Some of the pitfalls that I might have expected turn out to pose no significant problem in the staging. Cohen’s book relies very heavily on his screenplay, but that turns out to be an excellent starting point for the stage adaptation, and director Stafford Arima has found theatrical tricks that give an audience the sort of thrills and spectacle that fans of the DePalma movie must expect. While the cast is tiny, the stage seldom feels underpopulated.

As proof that responses may differ widely, be it noted that Patrick loved the show and found it meaningful and moving; he also admired the score. I’m less enthusiastic, as you’ve seen, but I’ll confirm that there are many good reasons to see Carrie: The Musical, and only a few of them have anything to do with the show’s unhappy history. Is this an unjustly neglected masterpiece? No. Neither is it a so-bad-it’s-good sideshow. Carrie is just a surprisingly modest attempt to tell a good story through music, and it’s worth taking a look and a listen.

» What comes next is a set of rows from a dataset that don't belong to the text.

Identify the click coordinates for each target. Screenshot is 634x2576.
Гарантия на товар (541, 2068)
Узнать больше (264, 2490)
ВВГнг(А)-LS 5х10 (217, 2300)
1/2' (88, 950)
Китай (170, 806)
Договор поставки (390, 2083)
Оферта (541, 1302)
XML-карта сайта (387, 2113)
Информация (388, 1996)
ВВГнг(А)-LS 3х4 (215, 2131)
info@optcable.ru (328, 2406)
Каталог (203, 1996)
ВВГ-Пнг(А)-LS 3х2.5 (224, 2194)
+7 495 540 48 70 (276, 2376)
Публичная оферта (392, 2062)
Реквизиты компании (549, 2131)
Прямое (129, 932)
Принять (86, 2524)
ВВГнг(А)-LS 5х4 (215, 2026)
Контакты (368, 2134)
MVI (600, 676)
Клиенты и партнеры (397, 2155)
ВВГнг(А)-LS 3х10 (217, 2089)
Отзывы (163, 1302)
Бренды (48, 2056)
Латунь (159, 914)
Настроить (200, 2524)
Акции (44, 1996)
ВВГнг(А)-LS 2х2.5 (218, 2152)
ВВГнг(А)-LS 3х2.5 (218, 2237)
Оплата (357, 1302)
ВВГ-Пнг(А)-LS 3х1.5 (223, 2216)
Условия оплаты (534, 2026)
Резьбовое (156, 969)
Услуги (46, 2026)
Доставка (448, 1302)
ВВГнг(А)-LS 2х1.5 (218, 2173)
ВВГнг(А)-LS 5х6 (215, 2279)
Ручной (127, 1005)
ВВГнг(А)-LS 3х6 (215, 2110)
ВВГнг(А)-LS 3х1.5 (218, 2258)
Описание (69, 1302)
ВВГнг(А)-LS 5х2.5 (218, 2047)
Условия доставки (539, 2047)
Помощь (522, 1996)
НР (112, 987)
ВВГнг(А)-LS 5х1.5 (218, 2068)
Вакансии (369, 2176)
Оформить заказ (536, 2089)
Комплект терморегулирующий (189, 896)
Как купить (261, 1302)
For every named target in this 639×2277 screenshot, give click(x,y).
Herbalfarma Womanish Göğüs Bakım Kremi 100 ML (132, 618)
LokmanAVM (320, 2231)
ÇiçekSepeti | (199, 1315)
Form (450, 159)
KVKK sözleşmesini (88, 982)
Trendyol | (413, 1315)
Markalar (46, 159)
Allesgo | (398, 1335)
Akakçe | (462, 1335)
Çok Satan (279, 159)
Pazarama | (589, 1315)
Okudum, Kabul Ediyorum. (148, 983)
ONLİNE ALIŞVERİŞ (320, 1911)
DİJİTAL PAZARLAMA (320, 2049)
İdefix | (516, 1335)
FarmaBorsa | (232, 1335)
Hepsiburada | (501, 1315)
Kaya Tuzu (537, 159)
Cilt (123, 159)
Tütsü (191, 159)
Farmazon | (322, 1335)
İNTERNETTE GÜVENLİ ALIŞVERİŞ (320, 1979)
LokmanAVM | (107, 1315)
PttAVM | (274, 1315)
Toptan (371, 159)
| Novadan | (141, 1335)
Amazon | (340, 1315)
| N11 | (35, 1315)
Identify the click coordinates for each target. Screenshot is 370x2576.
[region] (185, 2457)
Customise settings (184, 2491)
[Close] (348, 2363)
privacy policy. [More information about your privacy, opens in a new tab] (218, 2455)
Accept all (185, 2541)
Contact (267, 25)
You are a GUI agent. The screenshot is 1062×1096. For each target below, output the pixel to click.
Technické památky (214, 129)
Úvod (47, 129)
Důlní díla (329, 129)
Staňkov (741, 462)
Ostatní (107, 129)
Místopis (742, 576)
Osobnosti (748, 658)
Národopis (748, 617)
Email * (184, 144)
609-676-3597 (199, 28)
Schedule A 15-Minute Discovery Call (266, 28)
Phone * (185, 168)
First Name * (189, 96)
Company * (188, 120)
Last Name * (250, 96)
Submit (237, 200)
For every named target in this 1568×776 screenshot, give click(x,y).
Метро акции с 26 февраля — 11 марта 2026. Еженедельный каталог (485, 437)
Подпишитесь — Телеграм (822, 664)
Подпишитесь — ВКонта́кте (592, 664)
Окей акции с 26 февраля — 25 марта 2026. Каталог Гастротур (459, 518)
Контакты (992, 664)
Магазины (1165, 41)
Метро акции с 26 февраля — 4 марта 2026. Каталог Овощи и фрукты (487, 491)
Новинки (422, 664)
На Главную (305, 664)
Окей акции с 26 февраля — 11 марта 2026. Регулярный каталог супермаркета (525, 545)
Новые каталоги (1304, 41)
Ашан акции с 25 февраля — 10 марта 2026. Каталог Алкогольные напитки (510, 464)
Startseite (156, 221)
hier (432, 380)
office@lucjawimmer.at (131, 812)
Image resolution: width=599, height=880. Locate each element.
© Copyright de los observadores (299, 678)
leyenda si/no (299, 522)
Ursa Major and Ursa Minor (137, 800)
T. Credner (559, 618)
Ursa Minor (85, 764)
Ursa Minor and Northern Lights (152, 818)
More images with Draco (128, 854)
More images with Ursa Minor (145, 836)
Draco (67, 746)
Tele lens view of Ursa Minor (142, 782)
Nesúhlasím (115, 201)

You probably don’t need to be told anything about this picture.

*NOTE: The Madonna movie screwed up Evita’s musical characterization by transposing the music to lower registers more comfortable to the star, who, for all her virtues, is no Patti LuPone.

**The program also credits an orchestrator (Doug Besterman) and a “vocal designer,” whatever that means, by the name of AnnMarie Milazzo. With so many people involved, tweaking Carrie’s music might be quick work — if only they’d get started.

Due to an editing error in the original posting of this essay, Molly Ranson’s last name was misspelled. Thanks to the anonymous reader who pointed out my mistake.